*Exercise input*.
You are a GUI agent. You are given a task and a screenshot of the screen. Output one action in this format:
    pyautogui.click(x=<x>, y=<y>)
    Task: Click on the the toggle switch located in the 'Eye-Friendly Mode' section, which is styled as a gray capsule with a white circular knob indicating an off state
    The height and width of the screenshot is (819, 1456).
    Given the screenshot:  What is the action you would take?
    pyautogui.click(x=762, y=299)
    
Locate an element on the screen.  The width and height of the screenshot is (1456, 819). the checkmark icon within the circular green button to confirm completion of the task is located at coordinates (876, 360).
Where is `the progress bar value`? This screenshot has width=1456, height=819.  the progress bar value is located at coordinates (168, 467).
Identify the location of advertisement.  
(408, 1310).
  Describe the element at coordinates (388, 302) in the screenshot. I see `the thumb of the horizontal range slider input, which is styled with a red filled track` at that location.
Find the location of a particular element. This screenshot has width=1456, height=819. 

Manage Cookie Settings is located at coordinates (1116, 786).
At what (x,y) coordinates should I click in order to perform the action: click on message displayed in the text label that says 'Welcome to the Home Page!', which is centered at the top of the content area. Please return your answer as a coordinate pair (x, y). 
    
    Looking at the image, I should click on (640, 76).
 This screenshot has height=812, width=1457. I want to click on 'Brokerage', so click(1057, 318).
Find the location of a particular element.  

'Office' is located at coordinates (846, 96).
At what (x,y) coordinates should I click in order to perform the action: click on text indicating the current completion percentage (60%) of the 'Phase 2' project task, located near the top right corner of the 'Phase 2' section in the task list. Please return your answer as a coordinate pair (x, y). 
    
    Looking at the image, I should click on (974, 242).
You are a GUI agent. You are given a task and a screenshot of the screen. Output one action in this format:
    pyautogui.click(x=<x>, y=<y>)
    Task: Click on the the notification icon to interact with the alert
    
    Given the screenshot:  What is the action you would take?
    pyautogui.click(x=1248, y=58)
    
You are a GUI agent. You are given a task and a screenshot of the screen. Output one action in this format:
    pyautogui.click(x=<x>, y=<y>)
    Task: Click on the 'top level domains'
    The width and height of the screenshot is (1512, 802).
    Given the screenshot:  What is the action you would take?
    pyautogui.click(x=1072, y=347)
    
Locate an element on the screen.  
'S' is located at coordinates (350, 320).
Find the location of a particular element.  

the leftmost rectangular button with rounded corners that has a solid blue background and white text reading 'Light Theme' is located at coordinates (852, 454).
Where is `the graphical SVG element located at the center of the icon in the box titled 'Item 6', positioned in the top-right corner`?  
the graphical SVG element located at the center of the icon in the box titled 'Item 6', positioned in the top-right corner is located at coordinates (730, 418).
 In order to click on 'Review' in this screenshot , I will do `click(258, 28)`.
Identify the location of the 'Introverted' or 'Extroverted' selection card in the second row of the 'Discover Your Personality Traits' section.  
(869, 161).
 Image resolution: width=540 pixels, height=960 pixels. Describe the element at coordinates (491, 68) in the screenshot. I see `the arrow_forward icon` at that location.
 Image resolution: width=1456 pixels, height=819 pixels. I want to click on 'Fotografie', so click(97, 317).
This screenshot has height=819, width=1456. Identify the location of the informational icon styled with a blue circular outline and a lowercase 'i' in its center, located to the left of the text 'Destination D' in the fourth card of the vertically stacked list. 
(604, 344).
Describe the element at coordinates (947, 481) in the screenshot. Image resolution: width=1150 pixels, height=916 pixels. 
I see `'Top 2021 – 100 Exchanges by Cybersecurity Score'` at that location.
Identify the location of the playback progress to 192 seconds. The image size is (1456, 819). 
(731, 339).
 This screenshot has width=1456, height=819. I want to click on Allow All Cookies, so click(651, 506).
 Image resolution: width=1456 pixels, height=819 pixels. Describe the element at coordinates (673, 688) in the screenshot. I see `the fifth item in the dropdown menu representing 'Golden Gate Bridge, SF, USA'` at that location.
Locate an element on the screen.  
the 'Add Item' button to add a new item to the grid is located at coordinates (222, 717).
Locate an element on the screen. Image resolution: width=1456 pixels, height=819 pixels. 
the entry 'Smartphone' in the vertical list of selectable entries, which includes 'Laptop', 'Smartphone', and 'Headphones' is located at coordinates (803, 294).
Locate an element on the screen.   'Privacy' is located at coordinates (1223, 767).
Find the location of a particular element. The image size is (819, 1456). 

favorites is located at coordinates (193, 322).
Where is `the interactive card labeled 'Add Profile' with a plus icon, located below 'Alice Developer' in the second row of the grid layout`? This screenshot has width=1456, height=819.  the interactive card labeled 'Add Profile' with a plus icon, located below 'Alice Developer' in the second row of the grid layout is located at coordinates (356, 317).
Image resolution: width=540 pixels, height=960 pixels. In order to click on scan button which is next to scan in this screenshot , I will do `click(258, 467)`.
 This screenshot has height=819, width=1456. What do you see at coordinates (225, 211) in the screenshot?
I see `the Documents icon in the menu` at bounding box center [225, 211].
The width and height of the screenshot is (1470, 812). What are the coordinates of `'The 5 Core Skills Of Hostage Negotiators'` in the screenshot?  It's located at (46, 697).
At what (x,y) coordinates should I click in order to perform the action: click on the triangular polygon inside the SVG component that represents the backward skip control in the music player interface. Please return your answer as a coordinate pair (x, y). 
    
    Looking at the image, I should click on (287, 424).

*Aim of the exercise*. Gather each line of the material above that contains the string "particular", and copy those lines. Case counts when matching.

*Exercise solution*.
Find the location of a particular element. This screenshot has width=1456, height=819. 
Find the location of a particular element.  
Find the location of a particular element.  
Find the location of a particular element. The image size is (819, 1456). 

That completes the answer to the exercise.